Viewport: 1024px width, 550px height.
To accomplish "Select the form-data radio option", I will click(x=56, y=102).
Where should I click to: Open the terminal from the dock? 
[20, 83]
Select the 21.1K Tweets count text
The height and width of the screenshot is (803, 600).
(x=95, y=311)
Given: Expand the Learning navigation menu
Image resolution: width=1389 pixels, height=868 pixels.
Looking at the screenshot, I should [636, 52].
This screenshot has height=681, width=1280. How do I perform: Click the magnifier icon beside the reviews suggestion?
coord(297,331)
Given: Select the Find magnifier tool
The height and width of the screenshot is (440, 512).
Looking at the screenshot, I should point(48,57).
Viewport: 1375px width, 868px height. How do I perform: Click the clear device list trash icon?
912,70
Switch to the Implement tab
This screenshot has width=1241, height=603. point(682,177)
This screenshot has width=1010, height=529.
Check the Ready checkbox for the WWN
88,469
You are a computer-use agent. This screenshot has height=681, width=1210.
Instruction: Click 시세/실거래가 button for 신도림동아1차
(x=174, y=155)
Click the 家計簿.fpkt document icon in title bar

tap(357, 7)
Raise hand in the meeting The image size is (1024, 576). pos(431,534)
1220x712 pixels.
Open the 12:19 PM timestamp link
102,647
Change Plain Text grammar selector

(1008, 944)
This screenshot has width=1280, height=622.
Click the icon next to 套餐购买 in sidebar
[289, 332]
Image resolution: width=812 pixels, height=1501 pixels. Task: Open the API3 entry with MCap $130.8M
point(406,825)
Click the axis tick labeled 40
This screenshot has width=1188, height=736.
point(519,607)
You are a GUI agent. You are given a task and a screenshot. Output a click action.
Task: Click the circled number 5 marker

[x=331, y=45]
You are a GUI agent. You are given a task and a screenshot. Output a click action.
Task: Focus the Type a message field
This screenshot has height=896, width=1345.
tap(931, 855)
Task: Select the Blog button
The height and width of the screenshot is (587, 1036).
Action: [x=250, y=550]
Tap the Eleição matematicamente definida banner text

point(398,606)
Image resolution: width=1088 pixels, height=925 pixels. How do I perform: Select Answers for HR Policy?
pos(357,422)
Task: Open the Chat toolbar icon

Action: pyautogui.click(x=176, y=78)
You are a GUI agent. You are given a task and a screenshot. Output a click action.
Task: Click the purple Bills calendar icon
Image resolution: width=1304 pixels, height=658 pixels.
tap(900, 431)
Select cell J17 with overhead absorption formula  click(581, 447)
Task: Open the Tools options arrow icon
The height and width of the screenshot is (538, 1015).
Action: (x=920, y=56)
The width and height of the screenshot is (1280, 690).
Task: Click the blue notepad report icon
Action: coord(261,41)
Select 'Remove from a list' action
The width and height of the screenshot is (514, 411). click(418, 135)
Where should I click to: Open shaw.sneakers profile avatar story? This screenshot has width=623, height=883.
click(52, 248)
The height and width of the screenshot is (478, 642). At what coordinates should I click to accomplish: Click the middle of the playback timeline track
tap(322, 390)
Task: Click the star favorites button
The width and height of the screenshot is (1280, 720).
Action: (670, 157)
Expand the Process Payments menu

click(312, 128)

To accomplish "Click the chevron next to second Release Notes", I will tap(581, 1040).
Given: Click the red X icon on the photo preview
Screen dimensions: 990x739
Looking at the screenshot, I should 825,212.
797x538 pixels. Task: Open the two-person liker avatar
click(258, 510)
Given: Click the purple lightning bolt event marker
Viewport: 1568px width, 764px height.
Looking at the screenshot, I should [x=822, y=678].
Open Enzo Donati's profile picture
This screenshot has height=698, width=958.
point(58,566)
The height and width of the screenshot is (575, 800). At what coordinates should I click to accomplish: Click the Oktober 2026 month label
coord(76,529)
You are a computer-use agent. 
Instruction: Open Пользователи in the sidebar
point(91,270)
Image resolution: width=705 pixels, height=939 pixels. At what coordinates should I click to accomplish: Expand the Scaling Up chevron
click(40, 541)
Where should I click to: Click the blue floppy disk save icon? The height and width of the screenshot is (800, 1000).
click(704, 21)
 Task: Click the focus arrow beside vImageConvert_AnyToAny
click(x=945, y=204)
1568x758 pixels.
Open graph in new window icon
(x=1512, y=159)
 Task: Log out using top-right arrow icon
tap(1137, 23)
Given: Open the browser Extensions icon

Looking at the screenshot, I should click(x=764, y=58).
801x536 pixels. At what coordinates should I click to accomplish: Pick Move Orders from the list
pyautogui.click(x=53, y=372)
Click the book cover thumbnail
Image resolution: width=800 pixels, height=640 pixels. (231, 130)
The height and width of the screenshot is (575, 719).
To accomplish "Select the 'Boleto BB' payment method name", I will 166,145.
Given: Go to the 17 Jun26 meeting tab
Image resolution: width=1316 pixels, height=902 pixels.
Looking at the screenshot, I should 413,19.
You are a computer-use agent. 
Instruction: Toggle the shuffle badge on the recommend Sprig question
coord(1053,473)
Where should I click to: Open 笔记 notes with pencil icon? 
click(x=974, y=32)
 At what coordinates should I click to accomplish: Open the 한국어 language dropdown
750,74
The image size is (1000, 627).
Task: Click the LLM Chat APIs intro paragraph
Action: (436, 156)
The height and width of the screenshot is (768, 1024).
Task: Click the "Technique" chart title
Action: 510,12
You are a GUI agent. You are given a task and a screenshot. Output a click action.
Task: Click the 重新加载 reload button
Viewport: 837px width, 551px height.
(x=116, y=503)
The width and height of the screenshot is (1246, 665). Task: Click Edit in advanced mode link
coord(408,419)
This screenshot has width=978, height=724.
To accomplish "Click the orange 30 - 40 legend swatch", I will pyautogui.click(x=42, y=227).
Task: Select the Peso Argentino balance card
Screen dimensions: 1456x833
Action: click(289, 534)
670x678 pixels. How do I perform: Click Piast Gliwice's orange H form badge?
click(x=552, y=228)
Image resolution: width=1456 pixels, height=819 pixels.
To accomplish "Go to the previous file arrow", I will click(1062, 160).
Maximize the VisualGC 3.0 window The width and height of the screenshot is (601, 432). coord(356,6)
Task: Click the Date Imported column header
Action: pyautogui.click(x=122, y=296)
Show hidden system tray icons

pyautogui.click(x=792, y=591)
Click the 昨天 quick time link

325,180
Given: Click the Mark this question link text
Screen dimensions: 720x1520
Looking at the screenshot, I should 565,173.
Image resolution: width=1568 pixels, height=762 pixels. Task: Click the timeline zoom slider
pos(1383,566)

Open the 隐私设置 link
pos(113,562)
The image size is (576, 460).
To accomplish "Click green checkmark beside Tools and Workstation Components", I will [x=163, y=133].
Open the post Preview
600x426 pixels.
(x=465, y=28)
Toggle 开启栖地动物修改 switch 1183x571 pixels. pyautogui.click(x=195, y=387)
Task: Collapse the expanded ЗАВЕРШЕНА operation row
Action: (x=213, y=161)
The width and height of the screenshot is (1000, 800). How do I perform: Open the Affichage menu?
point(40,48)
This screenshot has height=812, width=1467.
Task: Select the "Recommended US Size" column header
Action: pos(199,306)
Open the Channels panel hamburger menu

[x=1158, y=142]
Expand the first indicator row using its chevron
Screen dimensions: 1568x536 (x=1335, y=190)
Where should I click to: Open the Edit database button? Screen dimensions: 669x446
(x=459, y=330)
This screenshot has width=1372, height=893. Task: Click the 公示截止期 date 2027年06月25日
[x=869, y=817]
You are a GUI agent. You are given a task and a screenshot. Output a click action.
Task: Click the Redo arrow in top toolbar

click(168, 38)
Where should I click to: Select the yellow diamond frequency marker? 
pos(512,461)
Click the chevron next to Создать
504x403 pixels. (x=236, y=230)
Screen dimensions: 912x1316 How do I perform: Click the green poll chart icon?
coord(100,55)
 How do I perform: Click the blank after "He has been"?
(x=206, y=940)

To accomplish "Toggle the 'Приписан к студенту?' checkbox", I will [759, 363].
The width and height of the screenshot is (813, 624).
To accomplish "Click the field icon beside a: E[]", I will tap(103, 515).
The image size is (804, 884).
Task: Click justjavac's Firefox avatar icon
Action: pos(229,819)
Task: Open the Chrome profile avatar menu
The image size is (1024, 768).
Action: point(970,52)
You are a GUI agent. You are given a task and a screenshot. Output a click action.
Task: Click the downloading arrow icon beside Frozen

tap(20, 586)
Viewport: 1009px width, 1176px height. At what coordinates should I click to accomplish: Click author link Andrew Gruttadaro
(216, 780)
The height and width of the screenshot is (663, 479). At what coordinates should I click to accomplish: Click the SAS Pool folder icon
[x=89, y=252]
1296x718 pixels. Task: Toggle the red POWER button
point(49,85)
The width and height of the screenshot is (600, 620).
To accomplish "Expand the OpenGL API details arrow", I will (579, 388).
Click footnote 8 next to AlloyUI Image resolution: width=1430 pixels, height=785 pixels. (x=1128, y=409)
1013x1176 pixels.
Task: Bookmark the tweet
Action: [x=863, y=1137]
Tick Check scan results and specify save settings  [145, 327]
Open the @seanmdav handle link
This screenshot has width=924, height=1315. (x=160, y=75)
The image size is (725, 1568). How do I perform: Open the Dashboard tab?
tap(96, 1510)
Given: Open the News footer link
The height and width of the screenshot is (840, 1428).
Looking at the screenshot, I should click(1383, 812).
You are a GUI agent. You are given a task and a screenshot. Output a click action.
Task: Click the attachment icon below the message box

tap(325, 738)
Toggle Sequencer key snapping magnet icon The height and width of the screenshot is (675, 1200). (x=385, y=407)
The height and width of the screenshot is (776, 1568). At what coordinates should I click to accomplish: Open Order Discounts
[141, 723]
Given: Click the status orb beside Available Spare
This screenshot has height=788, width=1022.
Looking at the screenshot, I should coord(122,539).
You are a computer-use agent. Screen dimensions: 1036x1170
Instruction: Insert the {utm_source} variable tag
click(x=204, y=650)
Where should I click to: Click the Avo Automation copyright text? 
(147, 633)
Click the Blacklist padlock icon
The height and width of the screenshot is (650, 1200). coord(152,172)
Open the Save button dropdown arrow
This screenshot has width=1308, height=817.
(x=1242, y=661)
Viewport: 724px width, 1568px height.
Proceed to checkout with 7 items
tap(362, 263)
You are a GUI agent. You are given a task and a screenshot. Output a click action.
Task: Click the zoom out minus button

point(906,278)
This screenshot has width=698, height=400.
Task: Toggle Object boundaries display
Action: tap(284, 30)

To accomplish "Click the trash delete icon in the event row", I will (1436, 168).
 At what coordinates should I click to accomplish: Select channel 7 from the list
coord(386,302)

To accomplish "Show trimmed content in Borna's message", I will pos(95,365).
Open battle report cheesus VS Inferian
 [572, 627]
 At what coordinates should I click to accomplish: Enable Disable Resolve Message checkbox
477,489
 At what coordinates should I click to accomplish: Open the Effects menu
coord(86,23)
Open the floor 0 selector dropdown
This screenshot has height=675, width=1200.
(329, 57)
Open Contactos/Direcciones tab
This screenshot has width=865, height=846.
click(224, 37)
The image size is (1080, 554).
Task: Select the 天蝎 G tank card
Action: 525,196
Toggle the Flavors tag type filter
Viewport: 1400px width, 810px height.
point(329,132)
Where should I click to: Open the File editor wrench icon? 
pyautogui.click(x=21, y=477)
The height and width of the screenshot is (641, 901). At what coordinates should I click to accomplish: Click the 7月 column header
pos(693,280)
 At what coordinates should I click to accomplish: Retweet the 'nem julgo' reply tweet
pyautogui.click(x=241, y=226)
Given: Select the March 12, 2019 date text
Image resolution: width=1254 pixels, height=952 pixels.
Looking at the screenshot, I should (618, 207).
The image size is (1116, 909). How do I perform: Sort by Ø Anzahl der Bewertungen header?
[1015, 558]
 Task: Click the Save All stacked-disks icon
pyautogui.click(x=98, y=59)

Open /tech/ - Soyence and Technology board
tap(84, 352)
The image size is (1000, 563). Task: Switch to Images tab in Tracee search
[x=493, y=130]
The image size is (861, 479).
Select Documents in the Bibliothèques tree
⁂
» **EXERCISE GOAL**
Reproduce the records word for word, beginning at the line that contains "Image resolution: width=1088" and stopping after the line that contains "tap(900, 431)".

» **CORRECT OUTPUT**
Image resolution: width=1088 pixels, height=925 pixels. How do I perform: Select Answers for HR Policy?
pos(357,422)
Task: Open the Chat toolbar icon

Action: pyautogui.click(x=176, y=78)
You are a GUI agent. You are given a task and a screenshot. Output a click action.
Task: Click the purple Bills calendar icon
Image resolution: width=1304 pixels, height=658 pixels.
tap(900, 431)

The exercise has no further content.